When your network is under attack, you have any number of tools — intrusion detection systems (IDS), intrusion prevention systems (IPS), antivirus software, security information and event management (SIEM) technologies — that waste no time in sending you an alert that something is wrong.
When a potential threat is identified, speed is of the essence. The quicker the threat can be located, isolated and mitigated, the less chance there is for actual damage or loss to occur. While the alert process is completely automated, which is why almost no time is wasted in detecting issues, the typical security-response workflow is still very much manual and time-consuming.
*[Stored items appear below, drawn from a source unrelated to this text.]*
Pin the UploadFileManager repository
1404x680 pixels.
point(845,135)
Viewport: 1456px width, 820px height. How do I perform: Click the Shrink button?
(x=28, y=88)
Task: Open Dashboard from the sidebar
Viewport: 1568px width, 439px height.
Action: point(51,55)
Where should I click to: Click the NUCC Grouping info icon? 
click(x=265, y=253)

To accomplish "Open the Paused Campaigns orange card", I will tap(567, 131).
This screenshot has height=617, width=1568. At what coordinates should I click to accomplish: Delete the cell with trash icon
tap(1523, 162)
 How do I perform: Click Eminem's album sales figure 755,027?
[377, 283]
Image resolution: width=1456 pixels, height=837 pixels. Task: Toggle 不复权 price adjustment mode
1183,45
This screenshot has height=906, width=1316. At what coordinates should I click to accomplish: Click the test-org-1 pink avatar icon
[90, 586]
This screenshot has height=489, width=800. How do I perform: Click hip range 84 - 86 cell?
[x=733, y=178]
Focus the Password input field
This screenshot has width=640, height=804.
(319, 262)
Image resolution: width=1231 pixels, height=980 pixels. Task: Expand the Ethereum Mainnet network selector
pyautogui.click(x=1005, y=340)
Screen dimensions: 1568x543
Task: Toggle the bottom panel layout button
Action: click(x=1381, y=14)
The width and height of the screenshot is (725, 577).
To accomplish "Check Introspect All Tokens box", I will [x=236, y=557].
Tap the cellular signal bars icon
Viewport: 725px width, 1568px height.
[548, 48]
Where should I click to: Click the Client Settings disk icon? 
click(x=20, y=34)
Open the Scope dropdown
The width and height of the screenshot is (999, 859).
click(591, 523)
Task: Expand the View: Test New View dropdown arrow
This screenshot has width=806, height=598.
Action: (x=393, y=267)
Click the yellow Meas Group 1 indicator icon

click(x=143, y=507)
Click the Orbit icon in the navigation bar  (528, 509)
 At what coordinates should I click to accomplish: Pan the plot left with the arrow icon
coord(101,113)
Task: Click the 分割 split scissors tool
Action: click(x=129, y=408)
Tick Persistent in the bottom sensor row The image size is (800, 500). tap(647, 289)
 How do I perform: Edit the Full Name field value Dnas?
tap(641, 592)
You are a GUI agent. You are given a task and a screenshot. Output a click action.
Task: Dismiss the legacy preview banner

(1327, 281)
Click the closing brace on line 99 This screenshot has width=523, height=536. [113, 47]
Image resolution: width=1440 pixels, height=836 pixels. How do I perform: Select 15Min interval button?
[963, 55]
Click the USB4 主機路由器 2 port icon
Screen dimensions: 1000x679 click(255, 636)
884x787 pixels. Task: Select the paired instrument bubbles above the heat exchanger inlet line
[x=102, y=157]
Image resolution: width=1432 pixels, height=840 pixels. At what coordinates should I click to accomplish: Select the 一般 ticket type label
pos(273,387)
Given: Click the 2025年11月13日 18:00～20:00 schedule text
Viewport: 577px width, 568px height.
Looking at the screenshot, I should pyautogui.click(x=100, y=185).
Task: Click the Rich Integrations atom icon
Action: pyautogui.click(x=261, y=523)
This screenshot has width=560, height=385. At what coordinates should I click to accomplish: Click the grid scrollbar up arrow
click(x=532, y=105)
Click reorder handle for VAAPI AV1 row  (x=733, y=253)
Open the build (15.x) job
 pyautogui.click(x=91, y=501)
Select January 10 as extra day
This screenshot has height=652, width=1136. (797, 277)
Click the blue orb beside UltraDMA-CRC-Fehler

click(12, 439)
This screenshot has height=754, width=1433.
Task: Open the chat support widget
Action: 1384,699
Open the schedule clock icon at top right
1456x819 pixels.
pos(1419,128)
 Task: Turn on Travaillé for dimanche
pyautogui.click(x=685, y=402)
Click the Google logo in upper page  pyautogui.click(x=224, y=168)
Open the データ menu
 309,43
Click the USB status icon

This where visibility and automation come in.
When every second counts, “just in time” automation triggers a tier-0 diagnosis that cuts attack-mitigation time dramatically.
Gaining Visibility Into the Impact of the Threat
First and foremost, you have to understand the impact of the threat. Your IDS/IPS or SIEM won’t provide you with much insight, other than letting you know there’s potentially malicious traffic. Your network diagrams give you a sense of how the network is connected, so you’ll see what the potential impact is. But diagrams are all too often incomplete or outdated. You either have to rely on your memory — which becomes increasingly challenging with complex, multi-vendor, software-defined and hybrid environments — or manually issue a bunch of CLI commands and pore through reams of text output. This gives you visibility into the configuration and design at the device level, but not the network level. That’s a lot of time to get a very limited view of the situation. And when all else fails, you’ll need to escalate things to a more senior level engineer. But as we all know, finding the expert who can stop the bleeding is easier said than done. Traditional “data silos” between the NOC and SOC make collaboration and escalation less than seamless — different teams rely on different tools and different systems and different data sets.
“Just in Time” Automation to Mitigate the Impact of the Threat
Let’s say that an attacker attempts to overwhelm a targeted device with ICMP echo-request packets (ping flood). Your IPS detects the threat and generates an SNMP trap to Splunk. Splunk receives the trap and, using a search-and-alert mechanism, triggers an API call to NetBrain with input parameters Source (attacker) and Destination (victim).
As soon as Splunk detects a threat, an API call triggers NetBrain to automatically map the problem area are and diagnose the issue in real time.
NetBrain then does two things automatically:
It calculates the path between attacker and victim, builds a Dynamic Map of the attack path and automatically provides the URL of this map back to Splunk.
It executes a Runbook — a programmable (and customizable) series of procedures to collect and analyze specific network data — that performs initial troubleshooting steps, captures performance statistics and documents the network status at the time the threat was detected.
We call this a tier-0 diagnosis because all this triage and analysis happens automatically, before any human gets involved. The “just in time” automation capabilities give you real-time insight into and analytics about the threat while it’s happening.
NetBrain automatically creates a Dynamic Map of the attack path, and Executable Runbooks automatically collect and analyze all the data for you.
All diagnostic results are recorded right inside the Runbook. This shared analytics console allows everybody to see who did what when — eliminating the need to reinvent the wheel during escalation (run same analyses that the previous engineers did) and getting different teams (NOC and SOC) on the same page to mitigate an attack. In fact, a NetBrain survey found that the lack of collaboration between network and security teams was the #1 challenge when troubleshooting network security issues. NOC and SOC teams can automatically document processes (by customizing Runbooks on the fly with whatever next best steps should be taken) and share critical insights that drastically reduce time to resolution.
For a long time, organizations have had the ability to automatically generate alerts when an apparent threat attacked their network. Isn’t it about time that the engineers charged with mitigating these attacks had the same level of automation in their arsenal?